■ Texte fourni:
== == ==

Est ce donc correct que comme etc/portage/package.use n'existe pas chez moi, je peux le créer et y mettre 

=dev-lang/php-5.2.4_pre200708051230-r2 -gd-external    ou me trompe-je  ?  Merci

----------

## kwenspc

 *VikingB wrote:*   

> Est ce donc correct que comme etc/portage/package.use n'existe pas chez moi, je peux le créer et y mettre 
> 
> =dev-lang/php-5.2.4_pre200708051230-r2 -gd-external    ou me trompe-je  ?  Merci

 

Aucun soucis.

----------

## boozo

 *kwenspc wrote:*   

>  *VikingB wrote:*   Est ce donc correct que comme etc/portage/package.use n'existe pas chez moi, je peux le créer et y mettre 
> 
> =dev-lang/php-5.2.4_pre200708051230-r2 -gd-external    ou me trompe-je  ?  Merci 
> 
> Aucun soucis.

 

oui c'est sûr mais à mon avis le plus simple : c'est encore de n'en garder qu'un seul des deux en global point-barre  :Rolling Eyes: 

 *VikingB wrote:*   

> Ensuite j'ai rajouté dans mes USE flags: gd gd-external et me retrouve avec ce message-ci 

 

----------

## VikingB

Me voilà avec le message suivant ...

 *Quote:*   

> make: *** [ext/interbase/ibase_query.lo] Erreur 1
> 
>  *
> 
>  * ERROR: dev-lang/php-5.2.4_pre200708051230-r2 failed.
> ...

 

Je viens de supprimer gd external dans les USE et de retenter l'opération: sans succès...Last edited by VikingB on Wed Oct 10, 2007 3:50 pm; edited 1 time in total

----------

## boozo

 *VikingB wrote:*   

> Me voilà avec le message suivant ...
> 
>  *Quote:*   make: *** [ext/interbase/ibase_query.lo] Erreur 1
> 
>  *
> ...

 

C'aurait été mieux avec le message d'erreur... mais par chance il en restait une ligne ^^

Ton problème avec interbase (as-tu besoin du support d'ailleurs?) viens probablement du USEflag firebird || interbase qui doit être tant ton make.conf.

D'après ce post qui fait référence à un bug sur cette version cela a été corrigé (#23)

Donc en fait tu pourrais sans doute faire un unpgrade de php qui est également disponible en version stable 5.2.4_p20070914-r2 qui elle ne devrait pas présenter le problème   :Wink: 

ps: ton dernier sync / upgrade world date de quand ?

----------

## VikingB

Le dernier devait dater d'il y a une dizaine de jours si ma mémoire est bonne .

Du coup effectivement emerge --sync me donne la dernière version de php .

Ré-essai de emerge php 

Et remessage d'erreur:

Je ne reprends que les dernières . Si nécessaire, je poste le tout .

== == ==

■ Consigne donnée 1:
Recopiez sans modification le passage du fil sur la compilation de PHP, depuis "D'après ce post" jusqu'à "version de php ." inclus.
■ Consigne donnée 2:
Répondez aux questions suivantes d'après le fil sur la compilation de PHP.
(a) Quel fichier VikingB propose-t-il de créer parce qu'il n'existe pas chez lui ?
(b) Quelle version stable de PHP boozo signale-t-il comme disponible pour la mise à niveau ?
(c) À combien de temps VikingB estime-t-il l'ancienneté de son dernier sync ?

■ Matériel fourni:
== == ==

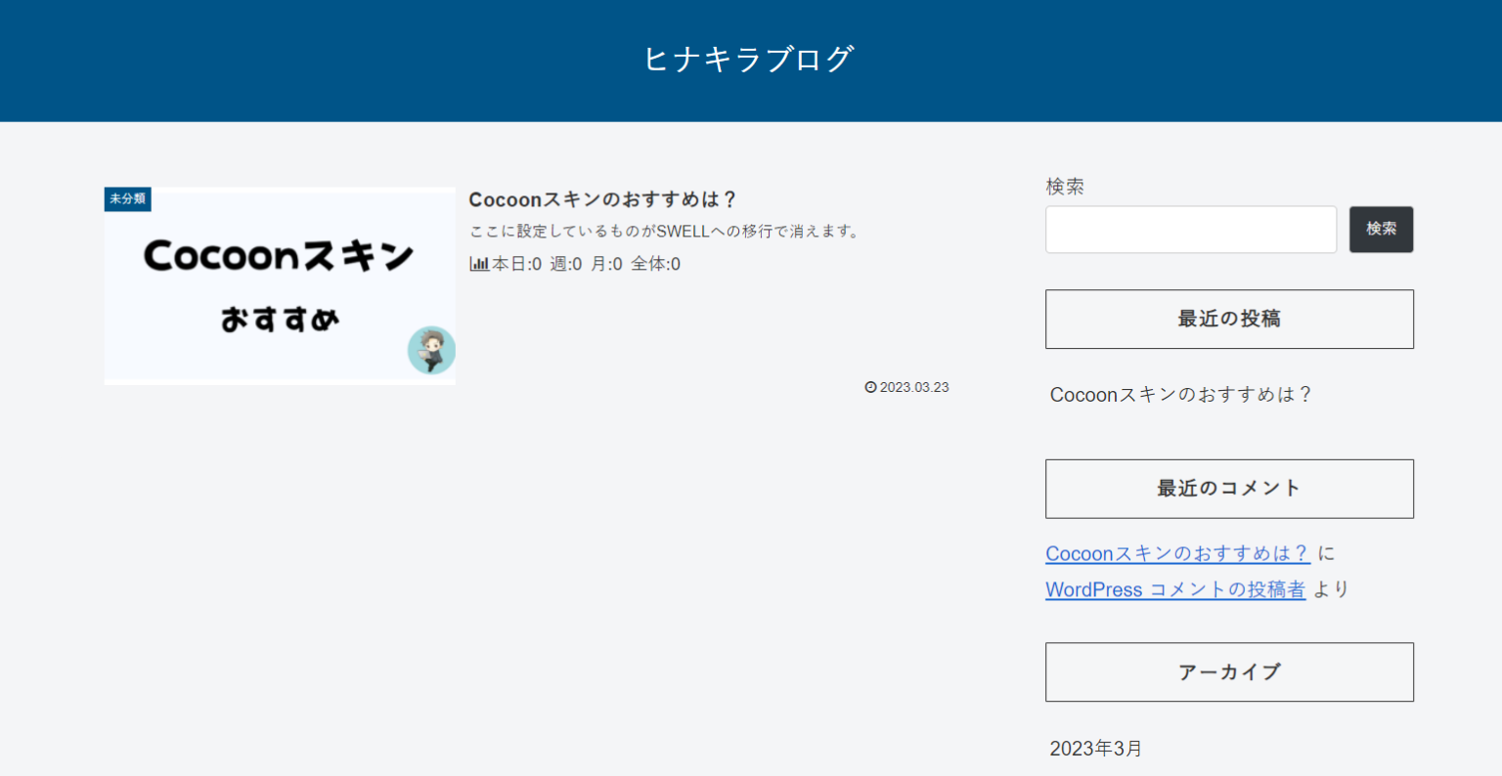Viewport: 1502px width, 776px height.
Task: Focus the 検索 search input field
Action: [x=1190, y=230]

== == ==

■ Solution rédigée 1:
D'après ce post qui fait référence à un bug sur cette version cela a été corrigé (#23)

Donc en fait tu pourrais sans doute faire un unpgrade de php qui est également disponible en version stable 5.2.4_p20070914-r2 qui elle ne devrait pas présenter le problème   :Wink: 

ps: ton dernier sync / upgrade world date de quand ?

----------

## VikingB

Le dernier devait dater d'il y a une dizaine de jours si ma mémoire est bonne .

Du coup effectivement emerge --sync me donne la dernière version de php .

■ Solution rédigée 2:
(a) etc/portage/package.use
(b) 5.2.4_p20070914-r2
(c) Une dizaine de jours, si sa mémoire est bonne.